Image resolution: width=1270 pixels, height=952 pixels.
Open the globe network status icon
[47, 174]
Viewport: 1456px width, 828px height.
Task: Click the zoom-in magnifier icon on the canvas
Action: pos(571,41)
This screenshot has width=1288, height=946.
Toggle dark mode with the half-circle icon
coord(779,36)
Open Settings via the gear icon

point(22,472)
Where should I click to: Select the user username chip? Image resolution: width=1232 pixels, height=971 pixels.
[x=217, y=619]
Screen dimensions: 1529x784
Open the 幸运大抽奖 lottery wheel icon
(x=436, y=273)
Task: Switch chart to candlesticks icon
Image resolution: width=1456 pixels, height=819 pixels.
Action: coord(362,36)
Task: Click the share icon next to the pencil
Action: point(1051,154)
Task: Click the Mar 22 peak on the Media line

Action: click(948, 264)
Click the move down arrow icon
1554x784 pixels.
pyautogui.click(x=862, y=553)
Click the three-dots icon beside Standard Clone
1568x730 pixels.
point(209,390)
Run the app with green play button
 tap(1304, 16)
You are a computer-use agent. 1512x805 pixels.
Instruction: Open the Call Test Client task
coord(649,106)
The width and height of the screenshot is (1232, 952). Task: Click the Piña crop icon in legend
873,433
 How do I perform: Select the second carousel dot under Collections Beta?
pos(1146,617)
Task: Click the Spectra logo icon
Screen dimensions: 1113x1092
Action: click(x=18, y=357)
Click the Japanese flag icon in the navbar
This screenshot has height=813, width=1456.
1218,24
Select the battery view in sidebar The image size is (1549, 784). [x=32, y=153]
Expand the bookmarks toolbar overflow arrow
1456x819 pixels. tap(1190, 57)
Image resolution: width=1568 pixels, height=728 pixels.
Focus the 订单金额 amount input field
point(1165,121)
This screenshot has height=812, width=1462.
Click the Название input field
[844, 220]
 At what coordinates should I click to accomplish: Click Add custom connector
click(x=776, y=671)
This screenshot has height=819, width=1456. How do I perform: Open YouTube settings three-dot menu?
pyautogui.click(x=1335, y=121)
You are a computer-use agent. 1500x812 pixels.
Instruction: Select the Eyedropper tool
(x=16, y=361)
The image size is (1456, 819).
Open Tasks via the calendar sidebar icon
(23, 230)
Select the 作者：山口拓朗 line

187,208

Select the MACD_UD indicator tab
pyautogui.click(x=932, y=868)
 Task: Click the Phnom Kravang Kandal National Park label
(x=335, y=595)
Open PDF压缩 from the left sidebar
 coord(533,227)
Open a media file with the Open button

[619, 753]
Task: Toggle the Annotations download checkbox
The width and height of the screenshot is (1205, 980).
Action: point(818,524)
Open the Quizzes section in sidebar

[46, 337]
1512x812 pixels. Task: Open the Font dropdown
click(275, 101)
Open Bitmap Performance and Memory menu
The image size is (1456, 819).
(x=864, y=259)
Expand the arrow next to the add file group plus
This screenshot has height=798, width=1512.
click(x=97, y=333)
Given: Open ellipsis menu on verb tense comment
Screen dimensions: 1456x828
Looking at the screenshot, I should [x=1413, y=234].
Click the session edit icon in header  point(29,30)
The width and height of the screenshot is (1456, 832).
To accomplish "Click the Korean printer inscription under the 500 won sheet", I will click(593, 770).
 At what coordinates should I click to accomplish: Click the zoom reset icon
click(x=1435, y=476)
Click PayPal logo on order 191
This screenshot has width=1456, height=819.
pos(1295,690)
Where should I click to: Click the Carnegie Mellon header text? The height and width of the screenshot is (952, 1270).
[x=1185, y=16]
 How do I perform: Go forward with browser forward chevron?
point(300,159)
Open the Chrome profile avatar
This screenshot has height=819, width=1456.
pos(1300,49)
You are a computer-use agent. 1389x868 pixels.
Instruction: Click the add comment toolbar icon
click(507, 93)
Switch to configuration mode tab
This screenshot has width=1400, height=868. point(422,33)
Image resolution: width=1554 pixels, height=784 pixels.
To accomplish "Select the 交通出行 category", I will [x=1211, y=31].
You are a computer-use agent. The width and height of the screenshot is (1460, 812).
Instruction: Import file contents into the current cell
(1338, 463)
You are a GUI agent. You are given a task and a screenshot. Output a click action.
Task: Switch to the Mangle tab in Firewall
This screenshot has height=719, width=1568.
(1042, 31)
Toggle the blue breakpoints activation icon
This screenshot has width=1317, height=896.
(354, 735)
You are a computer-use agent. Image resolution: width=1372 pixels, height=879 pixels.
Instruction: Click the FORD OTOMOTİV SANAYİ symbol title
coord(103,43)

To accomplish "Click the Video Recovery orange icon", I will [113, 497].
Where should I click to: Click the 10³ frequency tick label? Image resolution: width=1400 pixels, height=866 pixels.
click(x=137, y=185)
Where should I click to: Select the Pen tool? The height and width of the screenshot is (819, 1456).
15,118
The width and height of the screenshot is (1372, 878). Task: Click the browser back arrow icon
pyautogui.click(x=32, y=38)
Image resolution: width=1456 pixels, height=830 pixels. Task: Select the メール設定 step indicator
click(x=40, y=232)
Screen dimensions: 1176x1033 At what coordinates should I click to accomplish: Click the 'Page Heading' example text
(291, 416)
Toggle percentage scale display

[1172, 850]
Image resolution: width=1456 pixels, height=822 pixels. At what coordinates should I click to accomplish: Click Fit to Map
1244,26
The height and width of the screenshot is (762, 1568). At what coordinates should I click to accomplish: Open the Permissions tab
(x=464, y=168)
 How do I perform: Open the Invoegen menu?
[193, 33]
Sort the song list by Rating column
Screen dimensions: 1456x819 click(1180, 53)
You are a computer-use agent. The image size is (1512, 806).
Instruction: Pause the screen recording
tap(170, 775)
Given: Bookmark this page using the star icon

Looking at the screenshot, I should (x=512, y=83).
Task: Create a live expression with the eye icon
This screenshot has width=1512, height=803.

[Action item] Tell how many lines of the listing include the word "agent", replying with nothing but the number.

[Solution for this task] 7